Please return each line of the entries below that includes the string "coordinates".

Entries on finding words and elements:
§ §
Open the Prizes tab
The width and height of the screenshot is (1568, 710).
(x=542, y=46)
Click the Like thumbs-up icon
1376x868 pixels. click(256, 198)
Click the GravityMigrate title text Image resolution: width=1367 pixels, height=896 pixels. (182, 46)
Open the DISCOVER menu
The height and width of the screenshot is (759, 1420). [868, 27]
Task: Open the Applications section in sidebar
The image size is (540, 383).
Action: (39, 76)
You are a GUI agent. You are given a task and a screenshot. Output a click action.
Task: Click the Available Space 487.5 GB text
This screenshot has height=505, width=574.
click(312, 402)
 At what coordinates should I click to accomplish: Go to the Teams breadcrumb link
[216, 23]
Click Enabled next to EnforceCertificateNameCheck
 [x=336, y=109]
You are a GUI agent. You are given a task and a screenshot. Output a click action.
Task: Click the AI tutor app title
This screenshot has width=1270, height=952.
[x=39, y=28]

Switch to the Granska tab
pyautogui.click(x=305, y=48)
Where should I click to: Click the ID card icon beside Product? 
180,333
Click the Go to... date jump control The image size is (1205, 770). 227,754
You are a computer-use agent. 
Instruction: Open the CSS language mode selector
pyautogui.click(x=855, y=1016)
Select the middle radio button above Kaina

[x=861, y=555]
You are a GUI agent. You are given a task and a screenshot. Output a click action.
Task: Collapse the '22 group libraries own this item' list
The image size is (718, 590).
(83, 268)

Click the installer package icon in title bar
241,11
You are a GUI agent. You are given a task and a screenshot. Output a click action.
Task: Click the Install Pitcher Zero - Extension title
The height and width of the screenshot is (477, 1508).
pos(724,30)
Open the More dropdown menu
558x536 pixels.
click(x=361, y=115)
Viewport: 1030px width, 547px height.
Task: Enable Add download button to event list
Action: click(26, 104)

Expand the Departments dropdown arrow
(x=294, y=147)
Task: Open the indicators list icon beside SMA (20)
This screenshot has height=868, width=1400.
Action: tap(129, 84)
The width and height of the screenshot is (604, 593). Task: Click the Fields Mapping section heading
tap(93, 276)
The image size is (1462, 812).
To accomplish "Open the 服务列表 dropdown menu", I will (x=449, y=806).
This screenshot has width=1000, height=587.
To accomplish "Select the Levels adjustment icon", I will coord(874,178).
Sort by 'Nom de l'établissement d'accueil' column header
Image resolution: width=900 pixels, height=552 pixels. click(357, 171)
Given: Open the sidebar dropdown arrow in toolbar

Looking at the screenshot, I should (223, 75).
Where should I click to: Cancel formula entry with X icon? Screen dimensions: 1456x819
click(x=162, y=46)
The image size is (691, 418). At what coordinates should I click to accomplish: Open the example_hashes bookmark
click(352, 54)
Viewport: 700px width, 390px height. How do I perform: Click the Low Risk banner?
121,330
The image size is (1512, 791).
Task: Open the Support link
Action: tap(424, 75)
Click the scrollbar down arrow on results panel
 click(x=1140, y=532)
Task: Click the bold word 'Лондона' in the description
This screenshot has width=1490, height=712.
§ §
◆ Answer to this task ◆
 At what coordinates should I click to accomplish: Go to the Teams breadcrumb link
The image size is (691, 418). At what coordinates should I click to accomplish: Open the example_hashes bookmark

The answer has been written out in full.